A day-long project to repair and weatherproof eight homes on one block of North Philly’s Eastern North neighborhood might seem simple, but the benefits reach deep and wide.
Rebuilding Together Philadelphia
(RTP), the organizer of October 16's Block Build, is one of 150 local independent affiliates of a national program. According to Executive Director Stefanie Seldin, RTP staffers and volunteers -- who have helped to rehabilitate 1,369 homes since the group's 1988 creation by Wharton grad students -- are based out of an office in Frankford but work all over the city.
RTP usually does a few Block Builds per year, often in West Philly.
"We rely on community-based groups to say, ‘This is the block that really could use some TLC,'" says Seldin. "They go and recruit the homeowners for us, too."

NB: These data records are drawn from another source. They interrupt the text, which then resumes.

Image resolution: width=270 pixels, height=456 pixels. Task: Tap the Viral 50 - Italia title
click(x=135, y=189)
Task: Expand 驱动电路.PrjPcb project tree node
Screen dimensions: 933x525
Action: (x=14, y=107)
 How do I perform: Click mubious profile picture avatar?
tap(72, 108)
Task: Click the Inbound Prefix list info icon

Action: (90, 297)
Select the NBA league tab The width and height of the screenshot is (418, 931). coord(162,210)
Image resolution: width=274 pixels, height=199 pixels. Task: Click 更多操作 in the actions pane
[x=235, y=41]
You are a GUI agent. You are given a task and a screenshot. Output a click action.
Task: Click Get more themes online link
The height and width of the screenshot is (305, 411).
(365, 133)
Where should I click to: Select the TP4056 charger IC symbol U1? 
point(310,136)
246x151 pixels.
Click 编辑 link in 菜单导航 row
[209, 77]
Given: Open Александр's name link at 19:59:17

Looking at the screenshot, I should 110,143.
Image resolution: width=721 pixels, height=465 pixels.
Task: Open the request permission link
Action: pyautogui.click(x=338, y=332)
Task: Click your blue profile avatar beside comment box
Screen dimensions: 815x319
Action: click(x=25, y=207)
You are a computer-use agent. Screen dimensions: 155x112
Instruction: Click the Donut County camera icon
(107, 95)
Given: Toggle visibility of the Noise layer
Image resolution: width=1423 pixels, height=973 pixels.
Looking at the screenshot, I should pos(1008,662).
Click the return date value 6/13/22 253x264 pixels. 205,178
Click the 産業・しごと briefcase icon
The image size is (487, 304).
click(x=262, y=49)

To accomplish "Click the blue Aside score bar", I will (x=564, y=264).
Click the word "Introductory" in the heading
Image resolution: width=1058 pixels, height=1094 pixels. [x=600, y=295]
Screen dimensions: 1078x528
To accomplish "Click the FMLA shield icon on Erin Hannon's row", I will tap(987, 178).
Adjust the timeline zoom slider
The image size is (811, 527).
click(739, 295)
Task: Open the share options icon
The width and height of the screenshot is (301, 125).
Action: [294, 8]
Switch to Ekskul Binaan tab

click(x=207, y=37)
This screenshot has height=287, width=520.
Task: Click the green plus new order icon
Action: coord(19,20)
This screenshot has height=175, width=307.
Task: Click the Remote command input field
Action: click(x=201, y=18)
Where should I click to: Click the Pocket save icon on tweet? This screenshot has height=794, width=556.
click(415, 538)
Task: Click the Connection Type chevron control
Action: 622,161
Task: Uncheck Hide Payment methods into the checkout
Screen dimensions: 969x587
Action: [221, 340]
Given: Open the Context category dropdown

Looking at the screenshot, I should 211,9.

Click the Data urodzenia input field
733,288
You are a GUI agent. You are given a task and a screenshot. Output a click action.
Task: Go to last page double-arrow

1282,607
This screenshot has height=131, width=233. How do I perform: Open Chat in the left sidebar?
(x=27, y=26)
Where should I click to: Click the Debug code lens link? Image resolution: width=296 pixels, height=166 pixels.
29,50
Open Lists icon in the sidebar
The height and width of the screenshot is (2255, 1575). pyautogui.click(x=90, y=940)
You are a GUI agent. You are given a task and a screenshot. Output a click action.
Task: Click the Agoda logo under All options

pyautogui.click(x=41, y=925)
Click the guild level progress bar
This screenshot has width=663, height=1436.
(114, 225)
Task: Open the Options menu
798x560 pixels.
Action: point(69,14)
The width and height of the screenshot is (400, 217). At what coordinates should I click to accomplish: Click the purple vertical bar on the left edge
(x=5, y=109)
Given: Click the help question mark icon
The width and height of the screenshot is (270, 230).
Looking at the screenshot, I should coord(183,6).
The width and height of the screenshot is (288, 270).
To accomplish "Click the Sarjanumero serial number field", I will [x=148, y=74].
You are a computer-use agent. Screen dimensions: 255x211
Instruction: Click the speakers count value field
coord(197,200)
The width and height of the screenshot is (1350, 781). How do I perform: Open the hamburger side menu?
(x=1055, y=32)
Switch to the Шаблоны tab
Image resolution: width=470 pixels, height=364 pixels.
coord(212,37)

The latest build relied on a partnership with Asociación Puertorriqueños en Marcha
, a local community development corporation.
About 100 volunteers pitched in for the October 16 event, including a mix of professional trade and corporate volunteers, and students from nearby schools with vocational programs such as A. Philip Randolph Career & Technical High School
and Thomas Alva Edison High School and John C. Fariera Skills Center
. Workers also included students from Project WOW
, an organization that offers construction training to young adults without high school diplomas.
The homeowners were mostly elderly, low-income, longtime residents feeling the squeeze of property values that have doubled since 2010. Repairs included drywall and plaster repair, the installation of new vinyl flooring and front door locksets, cleaning, HVAC maintenance, caulking, painting and window replacement to better insulate homes and reduce energy costs.
Seldin appreciates the chance to lower utility bills for Block Build homeowners, many of whom "have so much counting on their very limited income. Our homeowners are often forced to choose between repairing their homes, medical treatment or food."
According to RTP, older adults make up almost 18 percent of the city’s population -- the largest percentage of older adults in America’s 10 largest cities -- and one in five of these elderly Philadelphians live in poverty. Combine that with the fact that 90 percent of Philly’s homes were built before 1980, and the need for work like this is clear.
In addition to the cosmetic and structural upgrades, RTP works with a dedicated occupational therapist who evaluates the' homes and recommends improvements for health and safety: things like grab bars, proper lighting, level flooring and extensions for light-bulb switches (so homeowners don’t have to climb stools).
But it’s not just about the safety and comfort of individuals. As housing values have risen in the last few years, the percentage of homeowners in Philly has dropped from over 59 percent in 2000 to 51 percent.
RTP's work, especially in the 19122 zip code of North Philly where developers are circling on the outskirts of Temple University, "is helping to stop that decline in homeownership," adds Seldin. "[We help] longterm lower-income homeowners stay in a neighborhood where more and more of those homeowners are forced out."